* **ACTIVITY**: Reproduce exactly the lines from the one containing "Where should I" through the end of the listing, minus the pictures.

* **SUPPLIED MATERIAL**:
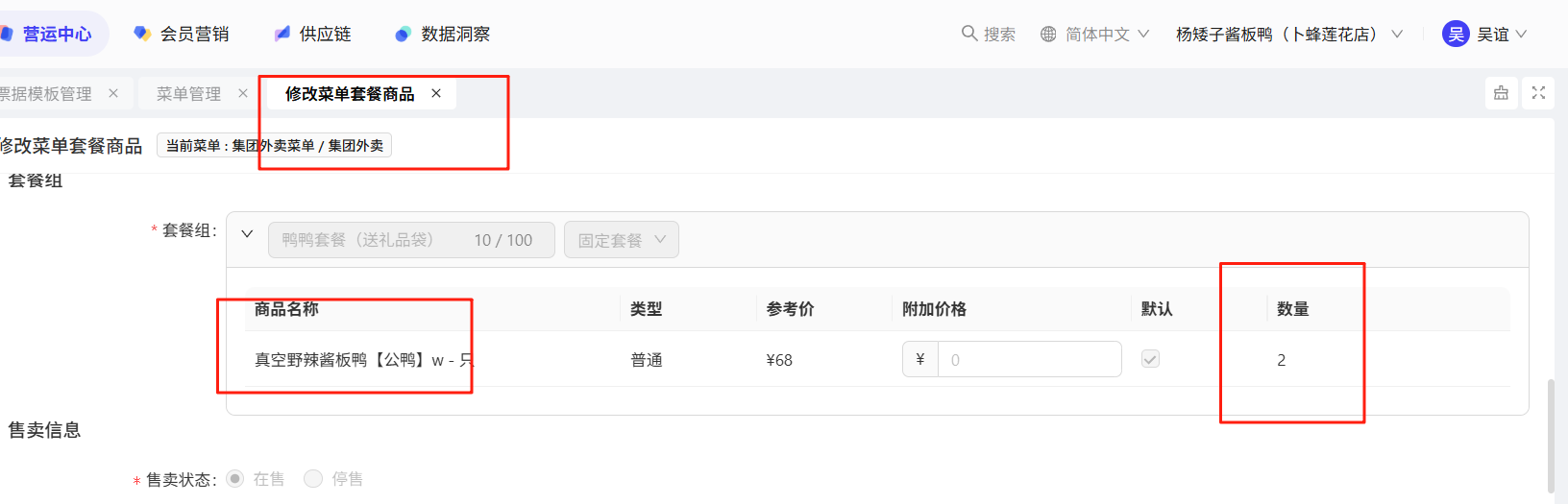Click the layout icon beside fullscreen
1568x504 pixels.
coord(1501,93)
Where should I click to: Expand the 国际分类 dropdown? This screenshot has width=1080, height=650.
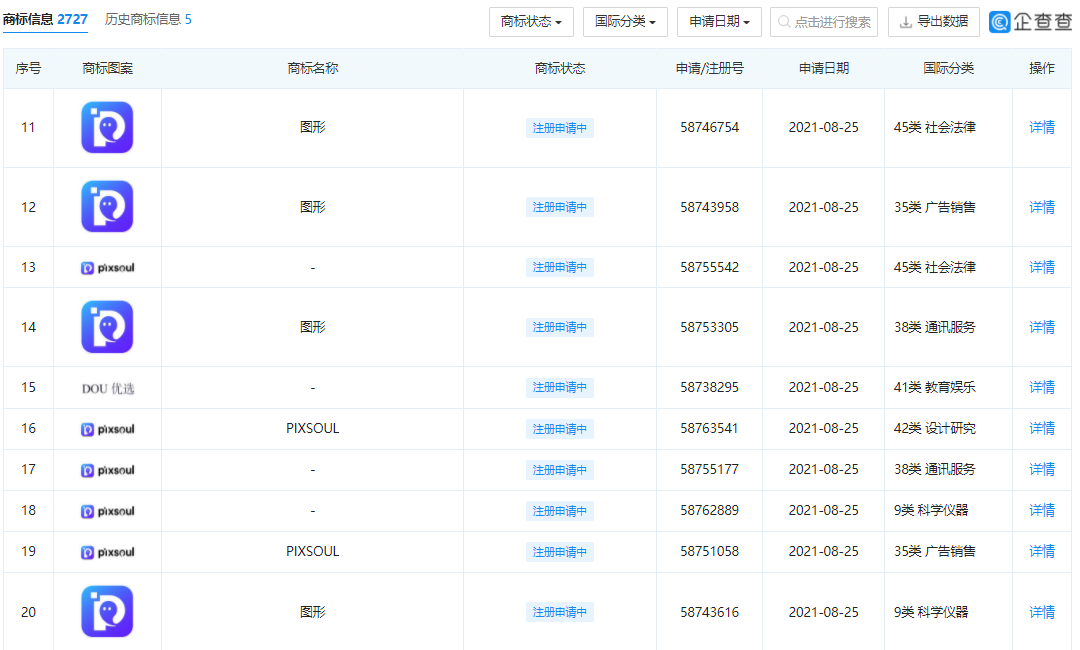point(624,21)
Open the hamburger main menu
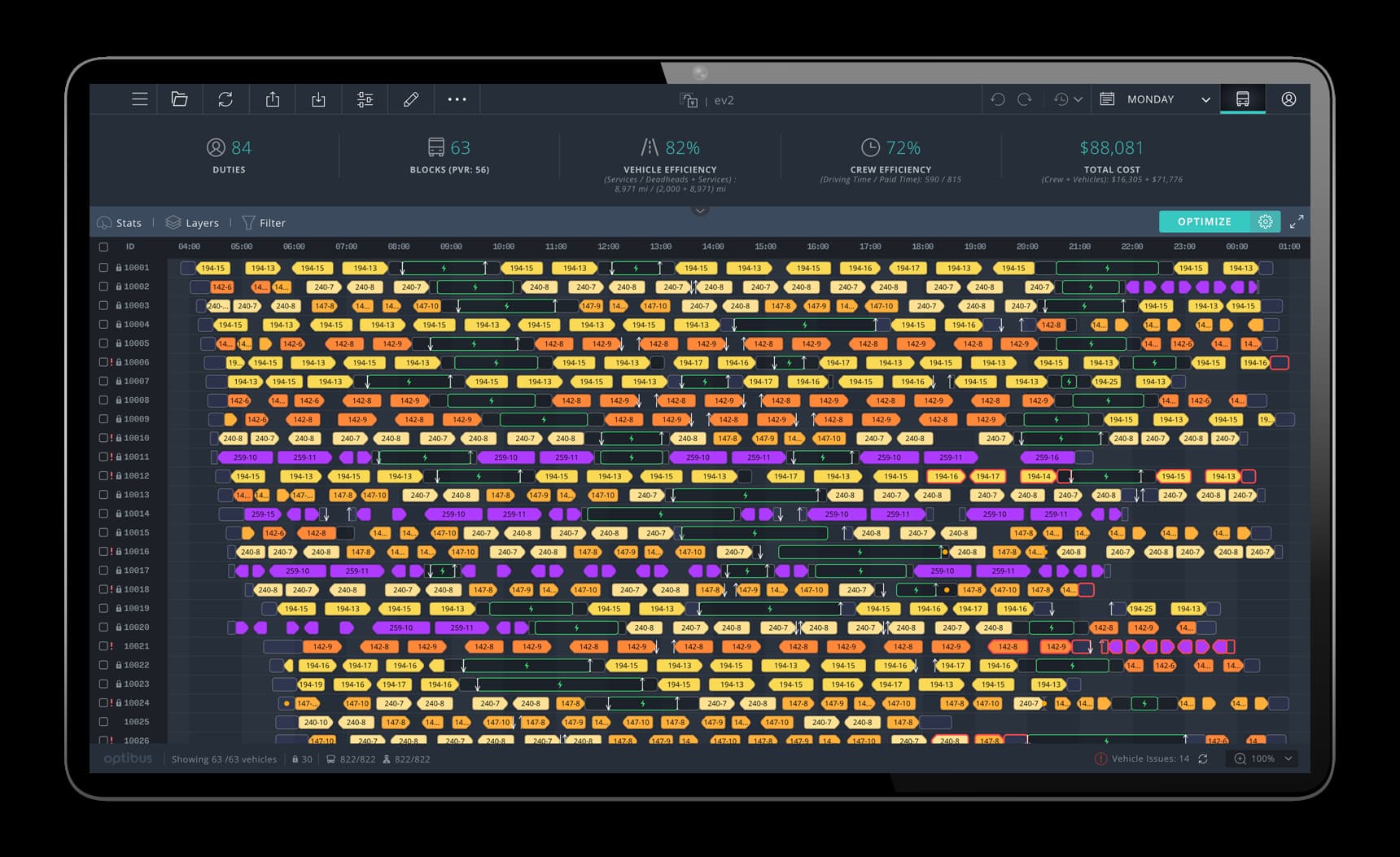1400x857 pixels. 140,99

* **OUTPUT FOR THIS EXERCISE**:
Where should I click to: Expand the 国际分类 dropdown? This screenshot has width=1080, height=650.
point(624,21)
Open the hamburger main menu
1400x857 pixels. 140,99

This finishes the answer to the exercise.